Archival research has for a long time been used to supplement qualitative research. However, recently the use of archival data in qualitative analysis has dramatically increased due to the digitalization of textual data. Archival data encompasses textual traces such as social media entries, press releases, newspaper articles and images that actors within organizations and markets leave behind during their daily lives. The availability of archival data raises new methodological opportunities and challenges for qualitative researchers who aim to generate organizational theory due to the abundance and the heterogeneity of the data. To rise to this challenge, this webinar introduces dynamic theorizing as a method which can be used to address some of these challenges and to push research forward in this domain. At the core of dynamic theorizing is a constant ongoing iteration between data sampling and theorizing based on the categories within the data which have theoretical relevance.

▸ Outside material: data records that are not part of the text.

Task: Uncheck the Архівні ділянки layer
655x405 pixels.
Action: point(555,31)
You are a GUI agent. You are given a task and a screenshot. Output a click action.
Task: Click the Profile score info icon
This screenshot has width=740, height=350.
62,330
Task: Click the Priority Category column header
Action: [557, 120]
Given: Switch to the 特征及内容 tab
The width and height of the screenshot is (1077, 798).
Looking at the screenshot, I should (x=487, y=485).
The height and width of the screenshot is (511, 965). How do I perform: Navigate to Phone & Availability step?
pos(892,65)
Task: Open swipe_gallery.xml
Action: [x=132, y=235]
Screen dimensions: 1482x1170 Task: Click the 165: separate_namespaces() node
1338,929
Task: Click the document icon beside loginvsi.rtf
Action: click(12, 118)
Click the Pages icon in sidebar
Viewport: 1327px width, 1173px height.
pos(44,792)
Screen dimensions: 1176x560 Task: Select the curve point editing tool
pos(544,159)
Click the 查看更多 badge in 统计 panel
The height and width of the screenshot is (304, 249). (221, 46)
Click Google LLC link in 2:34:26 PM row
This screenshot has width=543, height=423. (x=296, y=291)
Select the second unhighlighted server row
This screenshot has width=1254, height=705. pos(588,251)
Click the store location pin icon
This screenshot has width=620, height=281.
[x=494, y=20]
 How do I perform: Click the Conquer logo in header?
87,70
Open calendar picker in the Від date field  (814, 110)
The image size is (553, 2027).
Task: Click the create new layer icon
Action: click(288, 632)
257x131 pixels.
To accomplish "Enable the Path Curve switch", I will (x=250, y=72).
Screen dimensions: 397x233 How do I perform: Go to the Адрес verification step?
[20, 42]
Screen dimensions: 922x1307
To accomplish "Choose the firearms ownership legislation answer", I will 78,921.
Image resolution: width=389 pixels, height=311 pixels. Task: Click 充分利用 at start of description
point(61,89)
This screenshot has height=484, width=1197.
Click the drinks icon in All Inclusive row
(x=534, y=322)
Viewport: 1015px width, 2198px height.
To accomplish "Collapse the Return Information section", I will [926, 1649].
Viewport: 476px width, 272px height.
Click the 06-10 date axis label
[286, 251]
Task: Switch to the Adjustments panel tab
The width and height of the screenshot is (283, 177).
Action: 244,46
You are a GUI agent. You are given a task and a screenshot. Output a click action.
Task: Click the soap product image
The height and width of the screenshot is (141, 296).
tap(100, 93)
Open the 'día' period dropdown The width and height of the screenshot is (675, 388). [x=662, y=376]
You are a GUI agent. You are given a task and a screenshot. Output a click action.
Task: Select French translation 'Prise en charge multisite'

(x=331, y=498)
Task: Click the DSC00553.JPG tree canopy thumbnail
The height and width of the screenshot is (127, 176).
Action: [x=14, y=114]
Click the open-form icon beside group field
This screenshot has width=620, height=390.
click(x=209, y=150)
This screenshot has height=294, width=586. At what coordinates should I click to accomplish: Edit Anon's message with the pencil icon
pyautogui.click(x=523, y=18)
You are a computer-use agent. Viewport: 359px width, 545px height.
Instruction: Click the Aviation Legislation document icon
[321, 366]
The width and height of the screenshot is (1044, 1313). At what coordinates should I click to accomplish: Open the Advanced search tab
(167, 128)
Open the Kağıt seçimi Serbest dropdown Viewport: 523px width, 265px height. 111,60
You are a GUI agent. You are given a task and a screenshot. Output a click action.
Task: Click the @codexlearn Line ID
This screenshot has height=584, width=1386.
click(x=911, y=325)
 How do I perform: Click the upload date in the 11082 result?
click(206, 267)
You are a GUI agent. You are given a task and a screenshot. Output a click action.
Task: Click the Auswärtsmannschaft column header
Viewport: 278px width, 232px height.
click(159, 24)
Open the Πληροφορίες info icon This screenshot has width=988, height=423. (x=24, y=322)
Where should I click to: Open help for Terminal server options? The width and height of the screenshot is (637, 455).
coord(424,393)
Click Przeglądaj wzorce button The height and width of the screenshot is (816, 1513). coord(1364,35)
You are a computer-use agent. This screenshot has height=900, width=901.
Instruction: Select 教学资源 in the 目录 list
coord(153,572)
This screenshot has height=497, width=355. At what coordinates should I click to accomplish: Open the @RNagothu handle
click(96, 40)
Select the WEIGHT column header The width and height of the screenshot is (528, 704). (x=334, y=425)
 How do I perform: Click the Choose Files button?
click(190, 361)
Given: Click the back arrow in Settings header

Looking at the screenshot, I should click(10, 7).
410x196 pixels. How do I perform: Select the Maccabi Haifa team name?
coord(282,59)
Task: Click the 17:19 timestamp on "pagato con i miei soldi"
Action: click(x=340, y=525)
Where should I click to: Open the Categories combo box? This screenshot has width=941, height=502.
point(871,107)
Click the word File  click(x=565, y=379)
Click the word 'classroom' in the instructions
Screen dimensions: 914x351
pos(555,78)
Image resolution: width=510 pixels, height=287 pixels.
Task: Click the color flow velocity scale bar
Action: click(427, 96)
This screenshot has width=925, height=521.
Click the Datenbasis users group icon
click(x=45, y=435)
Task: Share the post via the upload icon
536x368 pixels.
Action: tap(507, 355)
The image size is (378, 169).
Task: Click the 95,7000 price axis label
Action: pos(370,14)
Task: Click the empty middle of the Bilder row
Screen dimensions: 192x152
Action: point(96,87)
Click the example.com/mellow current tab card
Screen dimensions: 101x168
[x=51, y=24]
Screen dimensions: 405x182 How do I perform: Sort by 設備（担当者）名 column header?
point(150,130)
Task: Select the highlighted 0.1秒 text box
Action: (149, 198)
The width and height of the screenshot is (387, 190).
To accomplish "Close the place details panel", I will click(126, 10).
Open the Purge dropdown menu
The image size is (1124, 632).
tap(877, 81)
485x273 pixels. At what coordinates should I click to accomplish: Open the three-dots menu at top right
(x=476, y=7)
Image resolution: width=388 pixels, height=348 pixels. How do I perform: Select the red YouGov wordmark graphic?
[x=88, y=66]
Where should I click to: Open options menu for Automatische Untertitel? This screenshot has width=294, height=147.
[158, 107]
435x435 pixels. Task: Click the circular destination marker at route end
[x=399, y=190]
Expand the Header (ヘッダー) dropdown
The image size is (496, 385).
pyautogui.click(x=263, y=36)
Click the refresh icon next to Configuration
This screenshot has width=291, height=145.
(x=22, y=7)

• Grodal, S., Anteby, M., & Holm, A. L. (2021). Achieving rigor in qualitative analysis: The role of active categorization in theory building. Academy of Management Review, 46(3), 591-612.
• Kahl, S. J., & Grodal, S. (2016). Discursive strategies and radical technological change: Multilevel discourse analysis of the early computer (1947–1958). Strategic Management Journal, 37(1), 149-166.
• Langley, A. (1999). Strategies for theorizing from process data. Academy of Management Review, 24(4), 691-710.
• Ventresca, M. and Mohr, J.W. "Archival research methods." The Blackwell Companion to Organizations (2017): 805-828.
About the speaker:
Stine Grodal is Distinguished Professor at Northeastern University D'Amore-McKim School of Business.